DANS LE CHAOS-MONDE CHER À ÉDOUARD GLISSANT (1928-2011), CE NE SONT PLUS LES IDENTITÉS, LES ÉCLATS DE CIVILISATIONS QUI COMPTENT, MAIS LES RELATIONS QU’ELLES TISSENT ENTRE ELLES. ENTRE OMBRES RÉVÉLÉES ET LUMIÈRES ASSUMÉES.
Créolisation du monde
Il n’est plus secret pour personne que la Culture antillaise d’essence créole rayonne loin, hors de ses frontières insulaires. Elle essaime de par le monde ses fulgurances rebelles, ses accents et ses nuances, en nuages diasporiques gonflés d’une fierté contenue des origines. Une Culture ambivalente et nomade, sensible à travers littérature et arts visuels, arts vivants nourris de musiques et d’art de vivre créoles, au son d’une oraliture spontanément bilingue, mêlant sans heurt le français au créole. Deux langues devenues complices pour qui sait entendre leur filiation silencieuse, qui se doucinent ou se querellent d’apparence avec une lokans jamais rassasiée.
Esthétique du Divers
Cet élan culturel venu des tréfonds, ce balan divers et rassembleur à la fois, est visible partout, pour qui sait voir. Sous l’ampoule nue d’une kaz des Grands-Fonds où s’affaire un faiseur de tambours ka de quartier. Dans l’éclair cru d’un spot lumineux braqué sur la “performance” d’un artiste anonyme au Carmel de Basse-Terre. Dans la touffeur de l’atelier-couture d’une styliste pointoise confectionnant ses vêtements, accessoires et autres coiffes d’apparat. Dans la science du bigidi, du “vacillement maîtrisé” d’une chorégraphe-philosophe inspirée, tissant des liens complices, quartier de l’Assainissement à Pointe-à-Pitre, entre mouvements du corps en danse traditionnelle et expression populaire créole. Dans les chœurs spontanés de nos tambouyé, rythmés par nos makè au son du gwoka de nos ancêtres venus d’Afrique. Dans l’exubérance du danseur d’un maldevilin nadron d’essence indienne, menée à Saint-François par un vatialou scénariste au son du tapou scandant ses pas et des clochettes sélinggués nouées à ses chevilles. Dans nos spectacles de rue, nos sporadiques expositions créatives, nos graffs clandestins anonymes ou signés sur les murs de nos cités. À travers le souvenir collectif de nos lakou d’antan et de l’esprit koudmen qu’ils recelaient, via l’agencement nourricier de nos jaden kréyol domestiques ou nos ivresses carnavalières.
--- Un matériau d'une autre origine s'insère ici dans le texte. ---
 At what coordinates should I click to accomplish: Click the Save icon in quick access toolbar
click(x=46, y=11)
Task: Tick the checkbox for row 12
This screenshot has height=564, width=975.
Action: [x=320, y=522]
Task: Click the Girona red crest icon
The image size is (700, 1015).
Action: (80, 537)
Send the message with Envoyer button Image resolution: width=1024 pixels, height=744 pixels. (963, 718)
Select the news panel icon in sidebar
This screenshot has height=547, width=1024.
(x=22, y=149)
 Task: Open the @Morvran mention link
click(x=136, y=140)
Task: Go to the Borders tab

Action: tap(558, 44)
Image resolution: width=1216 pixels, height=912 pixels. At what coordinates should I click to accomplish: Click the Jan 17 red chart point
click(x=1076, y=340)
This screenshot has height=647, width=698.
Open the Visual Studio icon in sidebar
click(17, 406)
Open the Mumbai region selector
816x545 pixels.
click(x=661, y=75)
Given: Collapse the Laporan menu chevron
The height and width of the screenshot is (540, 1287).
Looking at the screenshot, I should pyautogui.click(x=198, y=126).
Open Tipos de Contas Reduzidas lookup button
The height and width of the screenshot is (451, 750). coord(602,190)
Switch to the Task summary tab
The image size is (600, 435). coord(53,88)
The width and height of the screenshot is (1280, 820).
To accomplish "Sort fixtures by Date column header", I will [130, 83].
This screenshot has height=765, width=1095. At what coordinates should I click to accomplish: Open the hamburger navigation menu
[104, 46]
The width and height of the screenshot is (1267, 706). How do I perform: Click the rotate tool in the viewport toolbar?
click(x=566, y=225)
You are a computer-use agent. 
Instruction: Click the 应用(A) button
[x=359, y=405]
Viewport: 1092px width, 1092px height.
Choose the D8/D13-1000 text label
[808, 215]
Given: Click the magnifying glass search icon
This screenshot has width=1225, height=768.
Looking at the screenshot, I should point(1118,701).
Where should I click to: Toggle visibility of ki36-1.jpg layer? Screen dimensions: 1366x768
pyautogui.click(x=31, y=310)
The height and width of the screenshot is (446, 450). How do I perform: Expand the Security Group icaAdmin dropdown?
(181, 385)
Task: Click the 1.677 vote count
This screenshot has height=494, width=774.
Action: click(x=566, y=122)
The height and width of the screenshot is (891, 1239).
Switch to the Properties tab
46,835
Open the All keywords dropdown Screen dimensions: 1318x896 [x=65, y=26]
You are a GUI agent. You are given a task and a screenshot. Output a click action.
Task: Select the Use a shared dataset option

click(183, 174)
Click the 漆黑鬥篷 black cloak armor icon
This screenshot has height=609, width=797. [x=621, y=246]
Ce syncrétisme culturel se ressent parmi les broderies ancestrales des marchandes de “jours” (pièces de trousseau de mariée) de Vieux-Fort. Au cœur de nos inventives mélodies créoles, au son d’un Zouk d’anthologie, seule musique moderne labellisée “France” mais inventée chez nou menm, et célébrée partout dans le monde… Il n’est plus temps et non plus question de renier ces “obscures impulsions” de notre imaginaire créole, ce subtil balancement de l’âme entre déséquilibre obscur des émotions et équilibre lumineux des volontés, ce bigidi des pensées qui nous portent à la résilience et au retour de la confiance, au cœur même des adversités du quotidien.

Une Culture de la Mémoire célébrant le Réel. Une Culture de l’Enracinement et du Voyage. Une Culture du Verbe et de l’Image.
Culture rebelle et joyeuse
À l’aube des grandes mutations technologiques et sociétales qui bouleversent notre quotidien, nous Créoles, avançons sans désemparer, nourris de longue mémoire, comme le révélait Glissant toujours, du « choc actuel de tant de cultures qui s’embrasent, se repoussent, disparaissent, subsistent pourtant, s’endorment ou se transforment, lentement ou à vitesse foudroyante. » Rebelle et joyeuse malgré tout, est notre Culture, porteuse de cette Créolisation du monde propice à l’ensoleillement concertée de tous « ces éclats, ces éclatements dont nous n’avons pas commencé de saisir le principe, ni l’économie, et dont nous ne pouvons pas prévoir l’emportement. »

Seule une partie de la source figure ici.